(Dataset excerpts)

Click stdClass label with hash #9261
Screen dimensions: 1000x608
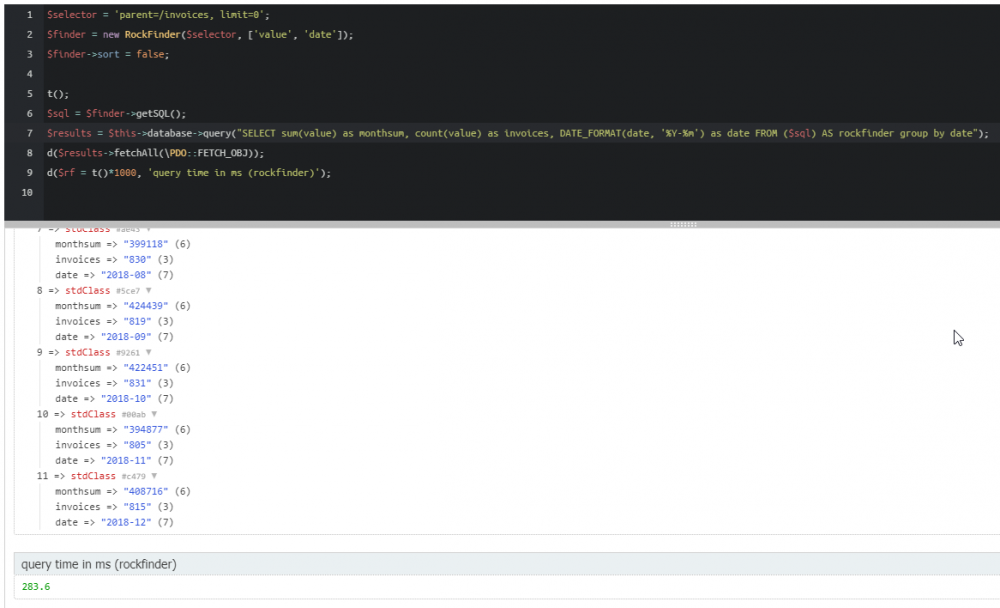(87, 353)
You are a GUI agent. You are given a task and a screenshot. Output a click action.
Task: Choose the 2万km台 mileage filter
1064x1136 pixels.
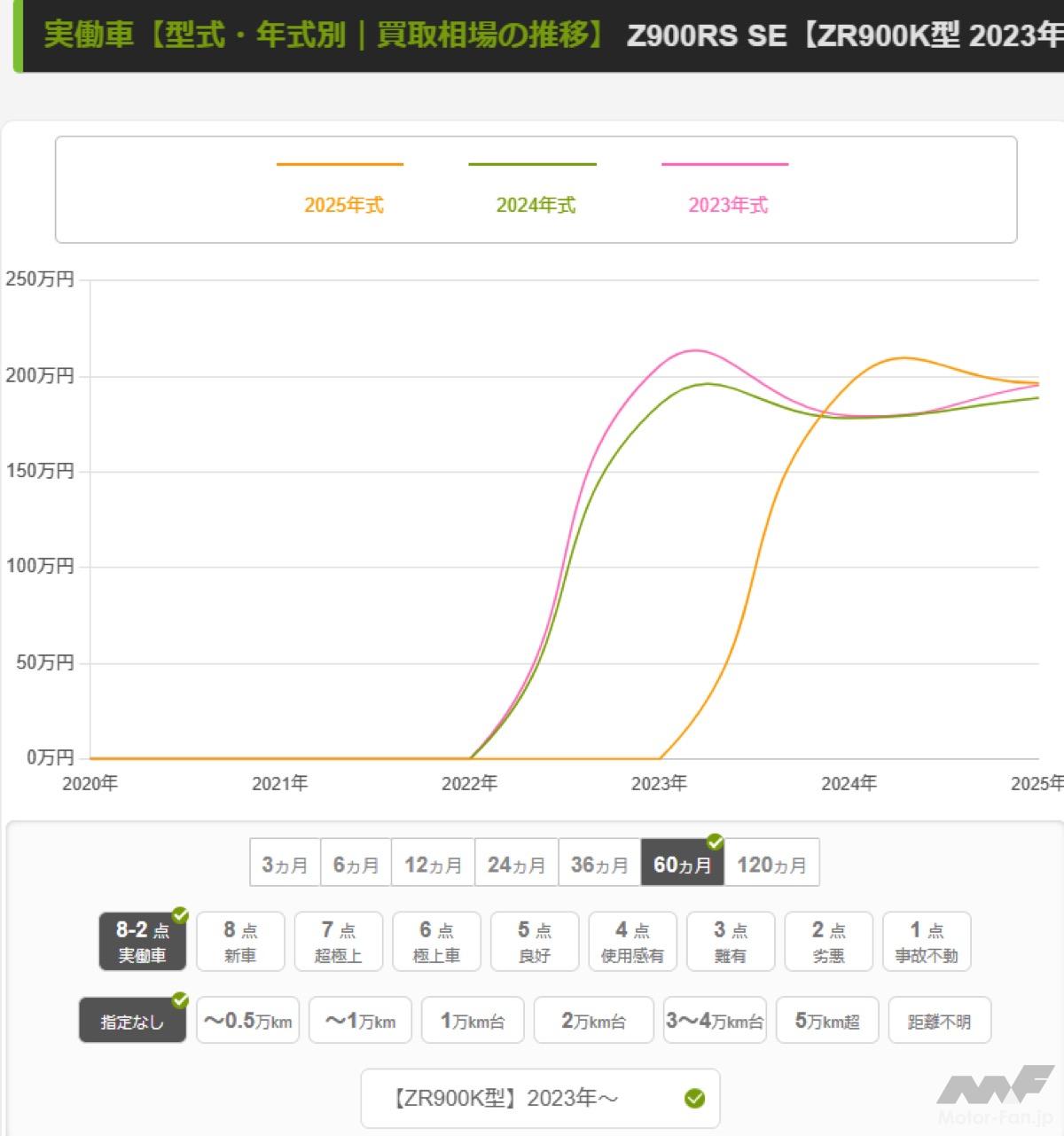tap(593, 1021)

(End Dataset excerpts)

Transcribe exactly the span of lines that opens with the line holding "Screen dimensions: 1000x608" and closes with the last line of the entries above. Omit pictures.

Screen dimensions: 1000x608
(87, 353)
You are a GUI agent. You are given a task and a screenshot. Output a click action.
Task: Choose the 2万km台 mileage filter
1064x1136 pixels.
tap(593, 1021)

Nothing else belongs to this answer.